Written instruction a » Output the passage of the startup discussion that opens with the words containing "Startup 2.0 will" and closes with "in many ways.", copied word for word.

Selected excerpt »
Charlie asked him about his experience wit Tai Chi and Jack immediately
related the art with his practice in business, which boiled down to something
like, "for every misstep, there is an opportunity." The current startup world
has been successful at recruiting talent because they separated themselves
from traditional corporations by providing a better atmosphere to work.
Startup 2.0 will figure out something. It's the nature of evolution.

------
rcarrigan87
This article is trying to apply startup advice to massive tech companies.

"Culture fit" is actually really important when you have 5-10 people working
on a new company. It's better to have hegemony than a diverse set of opinions
when your runway is 6-12 mths and you need to make concise decisions to
survive.

The reverse is true for huge tech companies. Lack of diversity hurts their
business in many ways.

Pretty much everything this article says is startup advice misapplied to major
tech companies who are well beyond startups.

Records for locating displayed items »
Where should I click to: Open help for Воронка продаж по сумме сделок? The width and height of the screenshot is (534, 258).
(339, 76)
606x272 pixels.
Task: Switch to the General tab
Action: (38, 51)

Written instruction b » Rewrite the listing, replacing "Where should I click" with "Where do I tap" and leaving everything else unchanged.

Answer a »
Startup 2.0 will figure out something. It's the nature of evolution.

------
rcarrigan87
This article is trying to apply startup advice to massive tech companies.

"Culture fit" is actually really important when you have 5-10 people working
on a new company. It's better to have hegemony than a diverse set of opinions
when your runway is 6-12 mths and you need to make concise decisions to
survive.

The reverse is true for huge tech companies. Lack of diversity hurts their
business in many ways.

Answer b »
Where do I tap to: Open help for Воронка продаж по сумме сделок? The width and height of the screenshot is (534, 258).
(339, 76)
606x272 pixels.
Task: Switch to the General tab
Action: (38, 51)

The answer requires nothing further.